Ukuran-ukuran keuangan tidak memberikan gambaran yang riil mengenai
keadaan perusahaan. Hal ini dimungkinkan karena adanya beberapa metode
pengakuan, pengukuran, dan pengungkapan yang diakui dalam akuntansi, misalnya
depresiasi, pengakuan kas, metode penentuan laba, dan sebagainya.
2.2. Balanced Scorecard.
Balanced scorecard merupakan suatu
metode penilaian kinerja perusahaan dengan mempertimbangkan empat perspektif
untuk mengukur kinerja perusahaan yaitu: perspektif keuangan, pelanggan, proses
bisnis internal serta proses pebelajaran dan pertumbuhan. Dari keempat
perspektif tersebut dapat dilihat bahwa balanced scorecard menekankan
perspektif keuangan dan non keuangan. Pendekatan Balanced Scorecard dimaksudkan
untuk menjawab pertanyaan pokok yaitu (Kaplan dan Norton, 1996):
1.
Bagaimana penampilan perusahaan
dimata para pemegang saham?. (perspektif keuangan).
2.
Bagaimana pandangan para
pelanggan terhadap perusahaan ? (Perspektif pelanggan).
3.
Apa yang menjadi keunggulan
perusahaan? (Perspektif proses internal).
4.
Apa perusahaan harus terus
menerus melakukan perbaikan dan menciptakan nilai secara berkesinambungan?

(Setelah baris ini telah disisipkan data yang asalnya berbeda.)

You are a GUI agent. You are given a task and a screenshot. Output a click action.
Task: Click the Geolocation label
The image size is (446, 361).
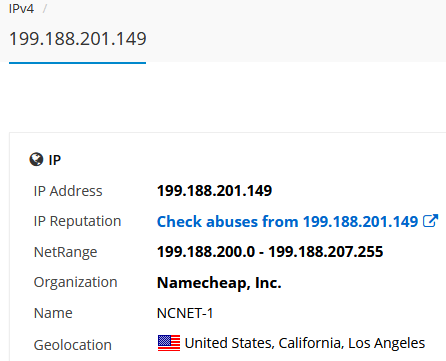click(73, 345)
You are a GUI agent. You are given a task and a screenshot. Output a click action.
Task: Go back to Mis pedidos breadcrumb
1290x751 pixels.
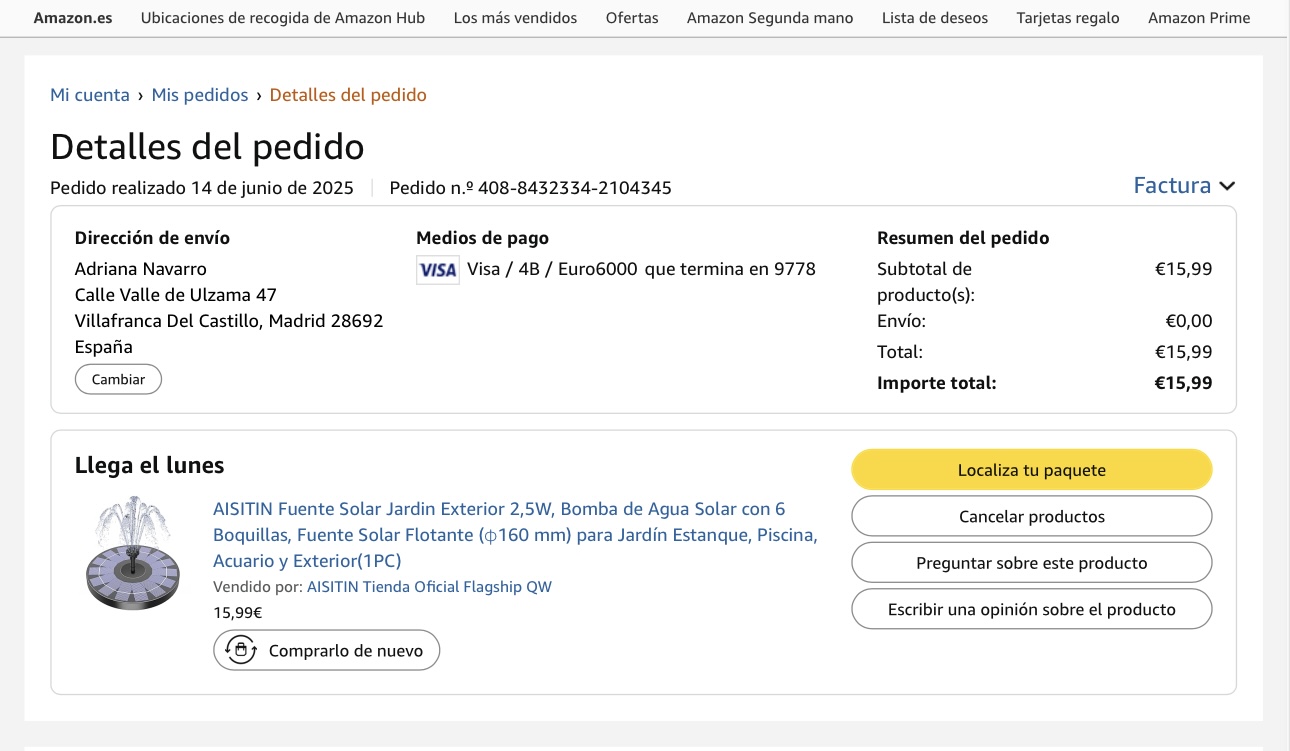click(200, 95)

(Perspektif pembelajaran dan pertumbuhan).
2.2.1. Konsep Balanced
Scorecard.
Konsep balanced scorecard
berkembang sejalan dengan perkembangan implementasi konsep tersebut. Kapalan
dan Norton, 1996 menyatakan bahwa Balanced scorecard terdiri dari kartu skor
(scorecard) dan berimbang (balanced). Kartu skor adalah kartu yang digunakan
untuk mencatat skor hasil kinerja seseorang. Kartu skor juga dapat digunakan
untuk merencanakan skor yang hendak diwujudkan oleh peronil di masa depan.

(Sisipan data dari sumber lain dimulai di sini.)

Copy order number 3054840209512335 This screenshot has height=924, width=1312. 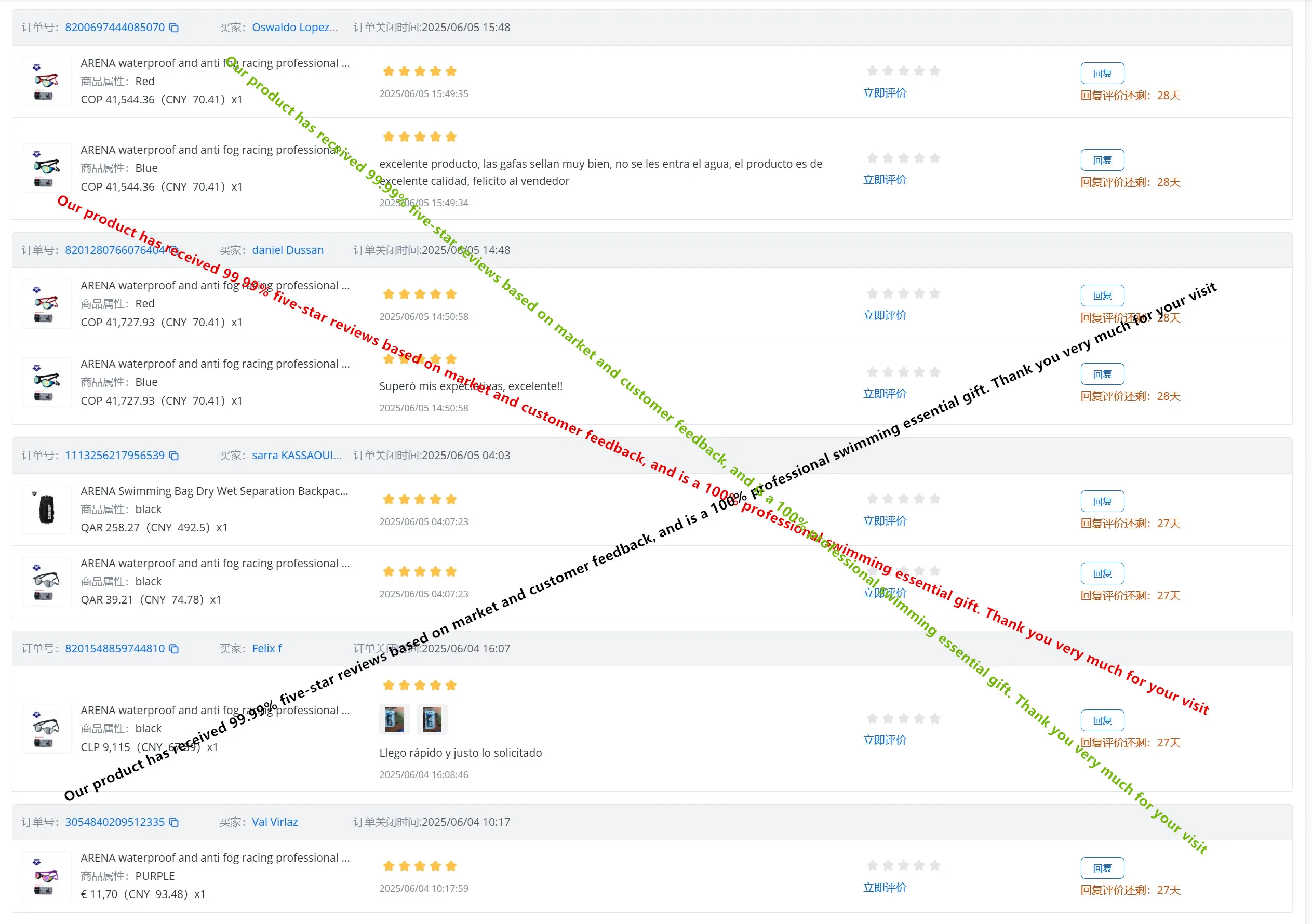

Melalui kartu skor, skor yang akan diwujudkan personil di masa depan
dibandingkan dengan hasil kinerja sesungguhnya. Hasil perbandingan ini
digunakan untuk melakukan evaluasi atas kinerja personil yang bersangkutan.

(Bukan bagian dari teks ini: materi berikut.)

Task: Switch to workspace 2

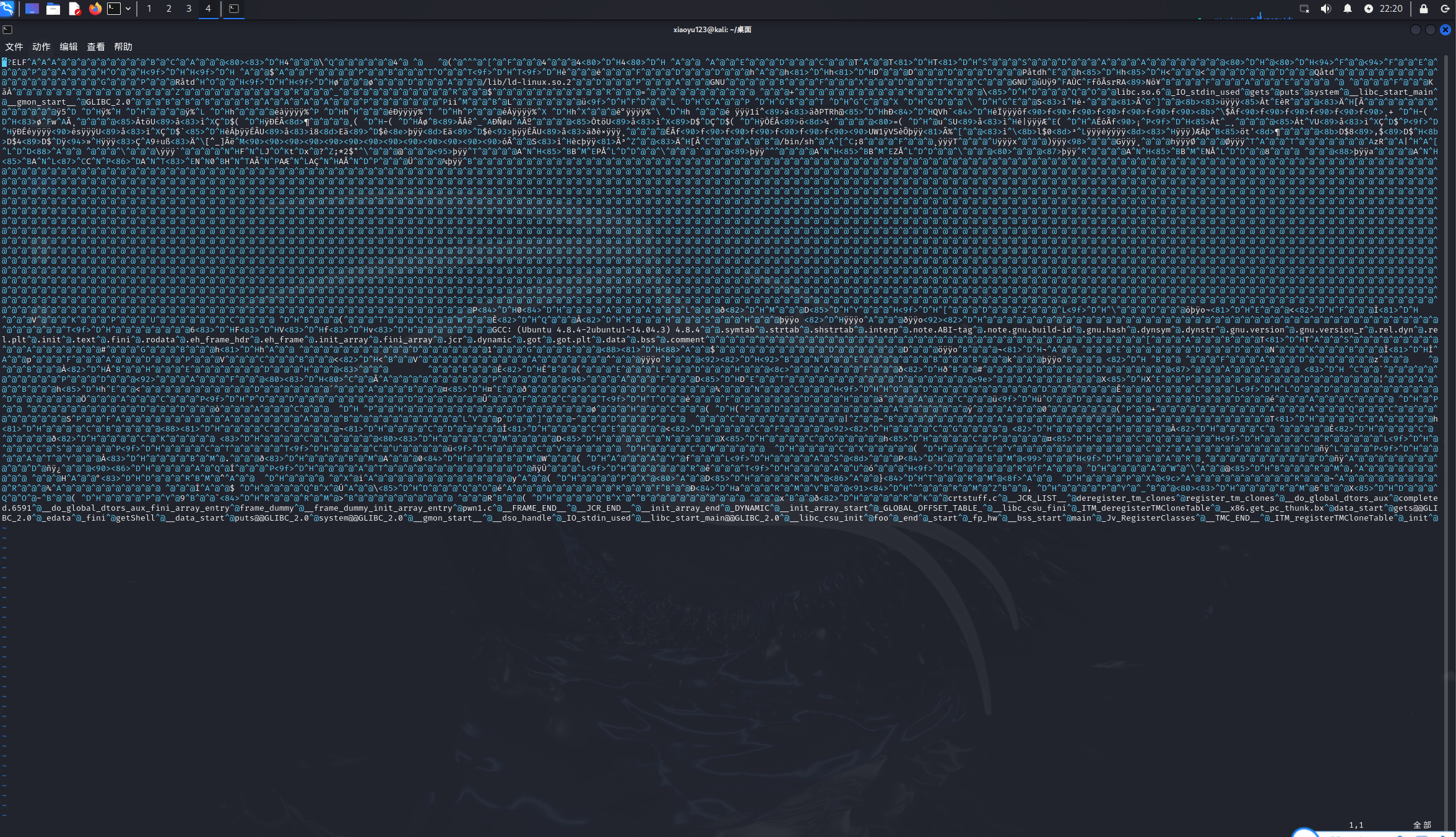Action: (x=169, y=9)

Kata berimbang dimaksudkan untuk menunjukkan bahwa kinerja personil diukur
secara berimbang dari dua aspek: keuangan dan non keuangan, jangka pendek dan
jangka panjang, intern dan ekstern. Oleh sebab itu personil harus
mempertimbangkan keseimbangan antara pencapaian kinerja keuangan dan non
keuangan, antara kinerja jangka pendek dan jangka panjang, serta antara kinerja
yang bersifat intern dan yang bersifat ekstern jika kartu skor personil
digunakan untuk merencanakan skor yang hendak diwujudkan di masa depan.
Balanced scorecard memperkenalkan empat
proses manajemen yang baru, yang terbagi dan terkombinasi antara tujuan
strategik jangka panjang dengan peristiwa-peristiwa jangka pendek. Keempat
proses tersebut adalah (Kaplan dan Norton, 1996):
Menterjemahkan
visi, misi dan strategi perusahaan.
Untuk menentukan ukuran kinerja, visi
organisasi perlu dijabarkan dalam tujuan dan sasaran. Visi
adalah gambaran kondisi yang akan diwujudkan oleh perusahaan di masa mendatang.
Untuk mewujudkan kondisi yang digambarkan dalam visi, perusahaan perlu
merumuskan strategi. Tujuan
ini menjadi salah satu landasan bagi perumusan strategi untuk mewujudkannya.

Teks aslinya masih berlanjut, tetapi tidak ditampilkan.